- [To do] Pick up the mailing-list reply about the dwc3 gadget parent below where it stops, and continue it.

- [Reading text]

......

I just figured that indeed dwc3 is the only case where we can not know
if the gadgets parent is the udc. But I think even this is currently
wrong in the dwc3 core. We can simply fix that, by calling
usb_initialize_gadget with dwc->sysdev instead of dwc->dev. This will
ensure that we will get the udc as parent.
I will prepend that patch in the series and send out v3.
Thanks,
Michael
>>>
>>> if (cdev->gadget->speed < USB_SPEED_SUPER)
>>> video->uvc_num_requests = 4;
>>>@@ -66,6 +68,9 @@ static int uvc_buffer_prepare(struct vb2_buffer *vb)
>>> struct uvc_video_queue *queue = vb2_get_drv_priv(vb->vb2_queue);
>>> struct vb2_v4l2_buffer *vbuf = to_vb2_v4l2_buffer(vb);
>>> struct uvc_buffer *buf = container_of(vbuf, struct uvc_buffer, buf);
>>>+ struct uvc_video *video = container_of(queue, struct uvc_video, queue);
>>>+ struct uvc_device *uvc = video->uvc;
>>>+ struct usb_composite_dev *cdev = uvc->func.config->cdev;
>>>
>>> if (vb->type == V4L2_BUF_TYPE_VIDEO_OUTPUT &&
>>> vb2_get_plane_payload(vb, 0) > vb2_plane_size(vb, 0)) {
>>>@@ -77,7 +82,12 @@ static int uvc_buffer_prepare(struct vb2_buffer *vb)

......

- [Listing]
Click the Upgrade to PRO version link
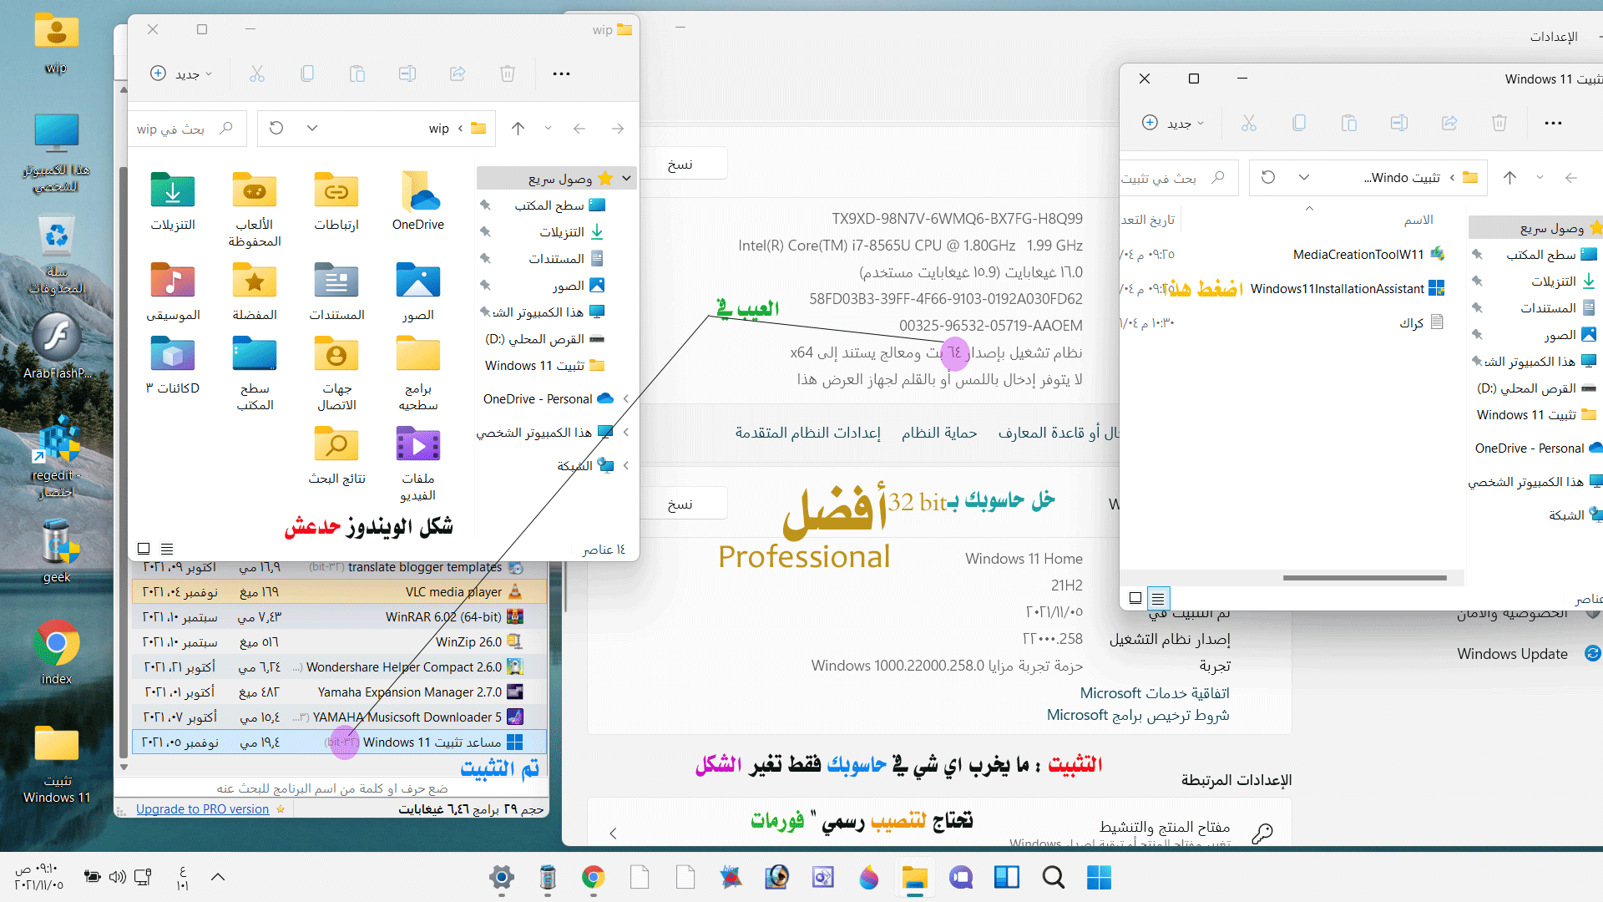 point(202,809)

......

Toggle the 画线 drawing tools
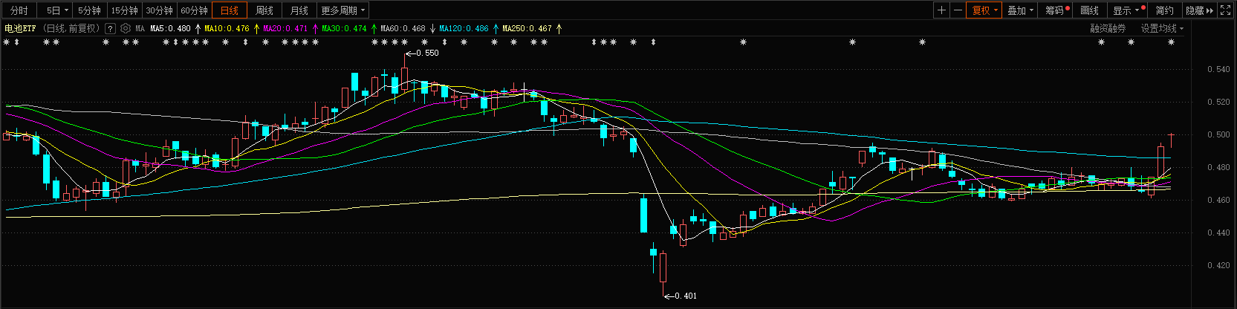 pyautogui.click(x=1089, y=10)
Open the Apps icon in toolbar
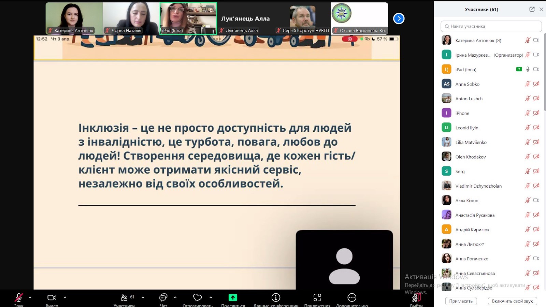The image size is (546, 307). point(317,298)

......

- [Answer to this problem]
>>> return -ENODEV;
>>>
>>> buf->state = UVC_BUF_STATE_QUEUED;
>>>- buf->mem = vb2_plane_vaddr(vb, 0);
>>>+ if (cdev->gadget->sg_supported) {
>>
>>How about storing a use_sg flag in uvc_video_queue, to avoid poking
>>through layers ? The flag can also be used in uvcg_queue_init().
>
>Yes. This makes sense. I added a bool use_sg to uvc_video_queue and
>use it instead in v3.
>
>>>+ buf->sgt = vb2_dma_sg_plane_desc(vb, 0);
>>>+ buf->sg = buf->sgt->sgl;
>>>+ } else {
>>>+ buf->mem = vb2_plane_vaddr(vb, 0);
>>>+ }
>>> buf->length = vb2_plane_size(vb, 0);
>>> if (vb->type == V4L2_BUF_TYPE_VIDEO_CAPTURE)
>>> buf->bytesused = 0;
>>>@@ -117,9 +127,11 @@ static const struct vb2_ops uvc_queue_qops = {
>>> .wait_finish = vb2_ops_wait_finish,
>>> };
>>>
>>>-int uvcg_queue_init(struct uvc_video_queue *queue, enum v4l2_buf_type type,
>>>+int uvcg_queue_init(struct device *dev, struct uvc_video_queue *queue, enum v4l2_buf_type type,
>>
>>Please move the dev parameter after queue, to pass as the first
>>parameter the object that the function operates on.
>
>ok. will change in v3.
>
>>> struct mutex *lock)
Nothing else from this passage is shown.